## Aim of the task
Instruction for the entries that follow: retype exactly the lines from the line with "[Mon compte] (297, 58)" to the line with "[Panier] (306, 58)", both included, and omit all others.

(Stored data)
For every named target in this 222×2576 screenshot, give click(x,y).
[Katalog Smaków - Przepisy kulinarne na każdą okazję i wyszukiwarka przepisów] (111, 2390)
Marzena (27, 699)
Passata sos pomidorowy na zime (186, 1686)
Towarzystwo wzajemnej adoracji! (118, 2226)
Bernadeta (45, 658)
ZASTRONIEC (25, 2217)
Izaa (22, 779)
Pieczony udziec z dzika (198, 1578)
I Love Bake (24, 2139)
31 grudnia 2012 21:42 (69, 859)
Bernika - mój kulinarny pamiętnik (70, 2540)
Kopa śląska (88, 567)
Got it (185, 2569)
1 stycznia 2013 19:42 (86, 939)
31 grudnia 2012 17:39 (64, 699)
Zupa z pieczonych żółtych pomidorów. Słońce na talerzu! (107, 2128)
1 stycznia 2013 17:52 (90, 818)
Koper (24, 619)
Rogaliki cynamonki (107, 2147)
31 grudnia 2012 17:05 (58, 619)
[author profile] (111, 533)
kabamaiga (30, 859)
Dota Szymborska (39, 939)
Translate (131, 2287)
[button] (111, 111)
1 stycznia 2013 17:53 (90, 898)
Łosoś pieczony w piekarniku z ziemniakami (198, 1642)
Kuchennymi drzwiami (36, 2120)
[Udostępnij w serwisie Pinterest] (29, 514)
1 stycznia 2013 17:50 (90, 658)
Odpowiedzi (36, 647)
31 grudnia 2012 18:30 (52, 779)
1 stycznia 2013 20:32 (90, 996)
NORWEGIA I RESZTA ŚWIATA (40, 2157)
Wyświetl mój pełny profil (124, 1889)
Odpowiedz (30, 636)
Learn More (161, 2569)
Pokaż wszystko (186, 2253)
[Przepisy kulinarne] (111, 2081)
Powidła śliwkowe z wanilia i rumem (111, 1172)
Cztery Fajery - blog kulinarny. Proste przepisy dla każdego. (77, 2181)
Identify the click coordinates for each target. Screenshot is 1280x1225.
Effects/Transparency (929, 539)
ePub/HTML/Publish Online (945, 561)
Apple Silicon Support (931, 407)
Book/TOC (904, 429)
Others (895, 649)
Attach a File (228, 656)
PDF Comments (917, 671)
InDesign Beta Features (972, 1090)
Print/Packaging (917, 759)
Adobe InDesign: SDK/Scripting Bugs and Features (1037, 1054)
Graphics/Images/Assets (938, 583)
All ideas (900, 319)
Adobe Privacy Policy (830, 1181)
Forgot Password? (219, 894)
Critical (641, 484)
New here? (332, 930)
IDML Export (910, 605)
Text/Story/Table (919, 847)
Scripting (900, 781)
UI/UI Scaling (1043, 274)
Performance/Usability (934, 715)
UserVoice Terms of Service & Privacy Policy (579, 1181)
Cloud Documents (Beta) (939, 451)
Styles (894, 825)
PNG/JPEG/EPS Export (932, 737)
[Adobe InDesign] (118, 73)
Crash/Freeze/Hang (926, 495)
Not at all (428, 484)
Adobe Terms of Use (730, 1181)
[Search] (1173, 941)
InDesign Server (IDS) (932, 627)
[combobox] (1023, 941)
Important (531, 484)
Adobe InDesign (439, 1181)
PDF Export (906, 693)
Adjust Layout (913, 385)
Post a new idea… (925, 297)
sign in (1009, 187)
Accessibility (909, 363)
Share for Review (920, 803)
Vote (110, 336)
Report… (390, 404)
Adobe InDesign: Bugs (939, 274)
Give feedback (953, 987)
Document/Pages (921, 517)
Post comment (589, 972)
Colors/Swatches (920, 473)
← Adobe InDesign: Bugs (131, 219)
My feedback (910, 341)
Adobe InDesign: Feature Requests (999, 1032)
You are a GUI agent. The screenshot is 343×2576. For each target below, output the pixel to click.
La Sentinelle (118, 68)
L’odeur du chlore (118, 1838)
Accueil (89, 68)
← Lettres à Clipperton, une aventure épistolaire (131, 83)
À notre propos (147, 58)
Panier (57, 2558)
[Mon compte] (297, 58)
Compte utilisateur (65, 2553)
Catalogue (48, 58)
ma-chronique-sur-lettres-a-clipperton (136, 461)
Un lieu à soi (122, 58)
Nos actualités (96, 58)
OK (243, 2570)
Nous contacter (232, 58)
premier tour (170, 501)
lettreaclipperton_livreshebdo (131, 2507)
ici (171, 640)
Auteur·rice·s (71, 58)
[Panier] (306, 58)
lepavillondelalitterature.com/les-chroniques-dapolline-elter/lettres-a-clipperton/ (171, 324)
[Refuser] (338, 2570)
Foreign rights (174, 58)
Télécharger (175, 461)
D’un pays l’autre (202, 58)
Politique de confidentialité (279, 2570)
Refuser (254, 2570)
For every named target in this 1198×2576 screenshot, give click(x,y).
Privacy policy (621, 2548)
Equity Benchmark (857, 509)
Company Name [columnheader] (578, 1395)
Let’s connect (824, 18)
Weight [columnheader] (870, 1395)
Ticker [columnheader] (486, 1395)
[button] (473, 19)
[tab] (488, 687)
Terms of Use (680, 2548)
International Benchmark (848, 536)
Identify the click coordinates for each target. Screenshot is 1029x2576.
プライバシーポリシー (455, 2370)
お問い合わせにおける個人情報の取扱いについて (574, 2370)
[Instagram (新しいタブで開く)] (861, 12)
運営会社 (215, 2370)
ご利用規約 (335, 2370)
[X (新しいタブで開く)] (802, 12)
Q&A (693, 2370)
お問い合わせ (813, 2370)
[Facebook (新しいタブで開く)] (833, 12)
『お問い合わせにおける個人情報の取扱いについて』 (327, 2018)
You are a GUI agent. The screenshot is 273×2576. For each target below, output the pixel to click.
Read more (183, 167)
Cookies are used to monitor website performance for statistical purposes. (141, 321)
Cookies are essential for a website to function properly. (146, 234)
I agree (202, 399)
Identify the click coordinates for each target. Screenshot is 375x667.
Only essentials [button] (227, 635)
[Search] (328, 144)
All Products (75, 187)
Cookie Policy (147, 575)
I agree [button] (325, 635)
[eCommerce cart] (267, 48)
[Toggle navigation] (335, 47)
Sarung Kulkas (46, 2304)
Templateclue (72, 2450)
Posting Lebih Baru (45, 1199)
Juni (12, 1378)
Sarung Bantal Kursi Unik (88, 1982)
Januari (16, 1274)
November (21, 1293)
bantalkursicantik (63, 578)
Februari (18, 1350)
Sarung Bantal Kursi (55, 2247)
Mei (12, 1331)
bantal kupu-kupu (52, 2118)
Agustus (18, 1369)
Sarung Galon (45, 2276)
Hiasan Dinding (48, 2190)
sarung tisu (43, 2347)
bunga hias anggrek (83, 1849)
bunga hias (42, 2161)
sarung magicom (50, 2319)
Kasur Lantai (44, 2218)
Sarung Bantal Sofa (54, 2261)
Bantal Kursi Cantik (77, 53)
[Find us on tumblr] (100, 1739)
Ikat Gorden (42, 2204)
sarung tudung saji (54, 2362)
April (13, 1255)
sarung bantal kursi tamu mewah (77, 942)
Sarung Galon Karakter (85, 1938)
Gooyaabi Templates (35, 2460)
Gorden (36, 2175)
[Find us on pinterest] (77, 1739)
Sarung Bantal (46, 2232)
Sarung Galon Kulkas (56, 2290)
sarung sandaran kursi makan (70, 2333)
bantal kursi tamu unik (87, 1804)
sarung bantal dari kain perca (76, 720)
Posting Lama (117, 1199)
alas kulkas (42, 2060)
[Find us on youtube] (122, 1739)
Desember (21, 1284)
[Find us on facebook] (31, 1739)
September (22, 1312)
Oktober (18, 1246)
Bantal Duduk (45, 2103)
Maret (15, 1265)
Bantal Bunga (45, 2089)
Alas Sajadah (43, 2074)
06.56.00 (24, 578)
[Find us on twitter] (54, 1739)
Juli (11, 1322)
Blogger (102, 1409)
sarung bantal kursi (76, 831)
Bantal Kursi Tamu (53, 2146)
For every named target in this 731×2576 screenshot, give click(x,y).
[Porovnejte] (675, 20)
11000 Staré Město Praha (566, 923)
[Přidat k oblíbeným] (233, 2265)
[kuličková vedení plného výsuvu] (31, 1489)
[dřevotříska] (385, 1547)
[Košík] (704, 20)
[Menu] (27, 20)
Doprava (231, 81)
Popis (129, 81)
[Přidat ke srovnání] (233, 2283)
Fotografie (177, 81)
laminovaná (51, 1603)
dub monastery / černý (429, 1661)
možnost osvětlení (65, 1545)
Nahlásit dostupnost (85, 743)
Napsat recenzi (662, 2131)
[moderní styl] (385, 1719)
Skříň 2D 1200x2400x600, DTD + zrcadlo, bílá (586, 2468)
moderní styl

## Result of this exercise
[Mon compte] (297, 58)
Compte utilisateur (65, 2553)
Catalogue (48, 58)
ma-chronique-sur-lettres-a-clipperton (136, 461)
Un lieu à soi (122, 58)
Nos actualités (96, 58)
OK (243, 2570)
Nous contacter (232, 58)
premier tour (170, 501)
lettreaclipperton_livreshebdo (131, 2507)
ici (171, 640)
Auteur·rice·s (71, 58)
[Panier] (306, 58)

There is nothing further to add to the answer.